#### Provided data:
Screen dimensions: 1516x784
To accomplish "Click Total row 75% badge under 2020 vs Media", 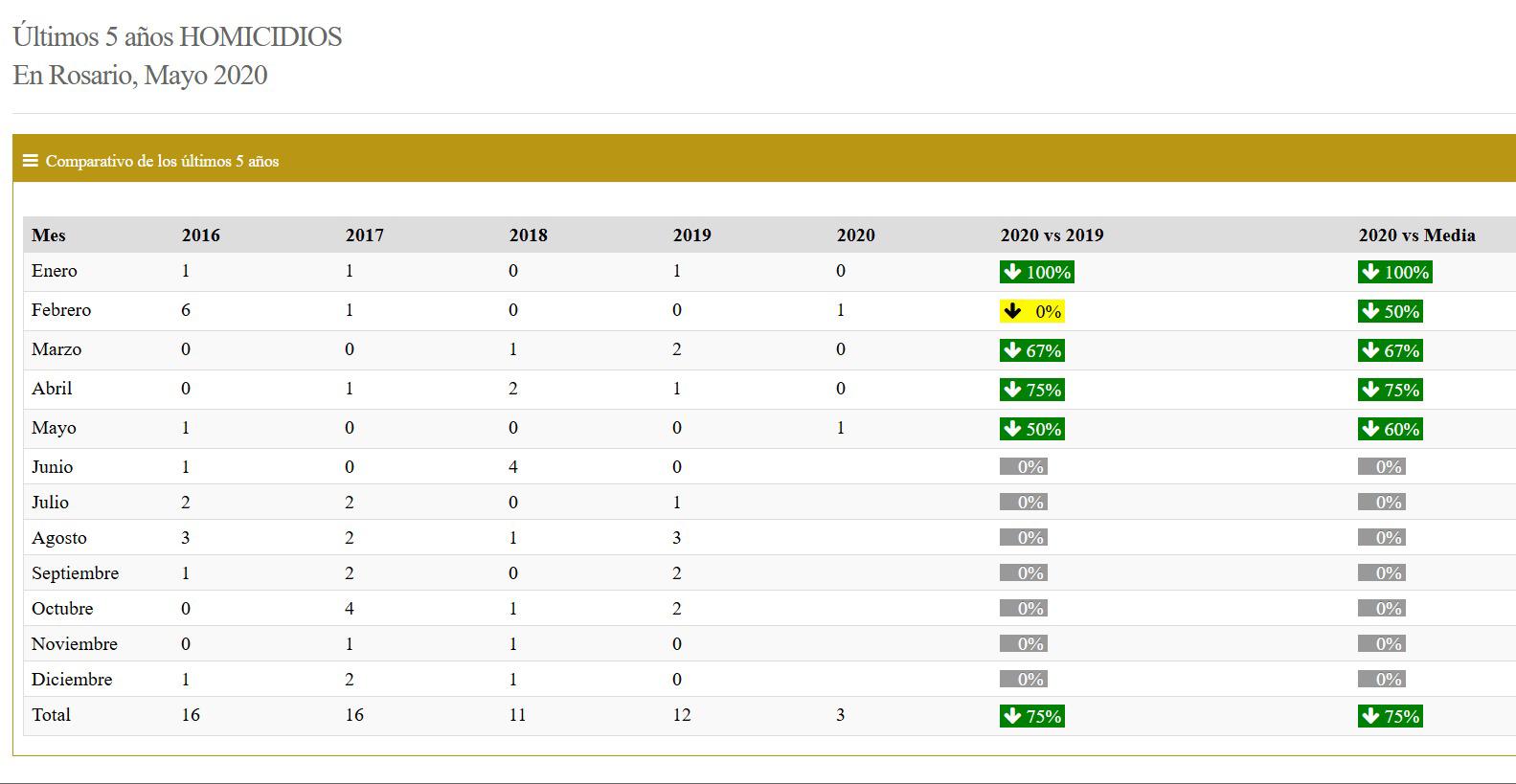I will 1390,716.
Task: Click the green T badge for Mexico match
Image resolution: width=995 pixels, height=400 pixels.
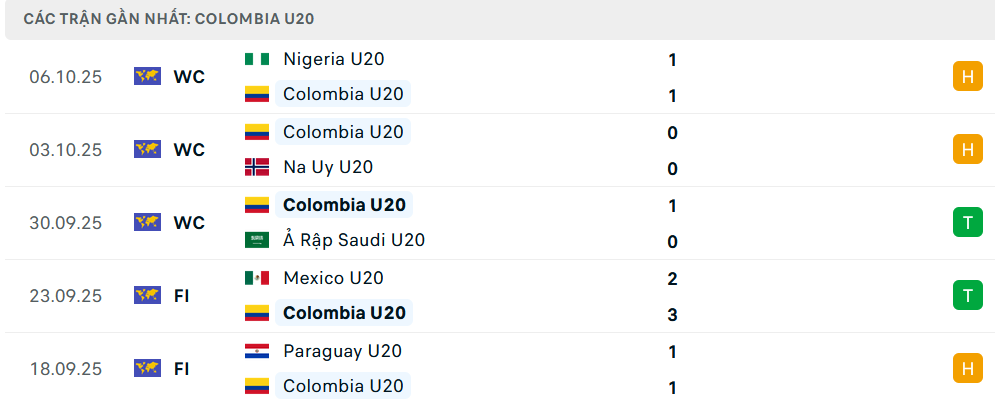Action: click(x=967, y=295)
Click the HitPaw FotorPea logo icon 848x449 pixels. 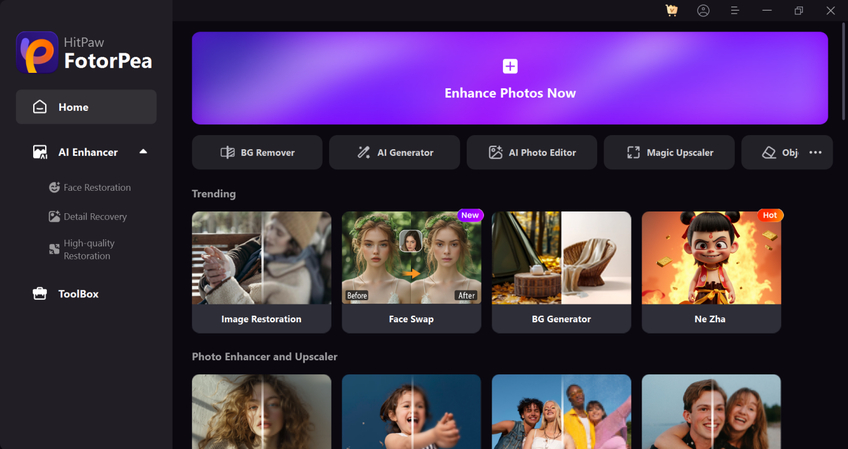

#### Aim of the exercise:
Copy everything from the line containing "Task: Click the" down through the last of the items, word for word, and leave out the pictures.

#### Full output:
Task: Click the green T badge for Mexico match
Image resolution: width=995 pixels, height=400 pixels.
Action: click(x=967, y=295)
Click the HitPaw FotorPea logo icon 848x449 pixels. 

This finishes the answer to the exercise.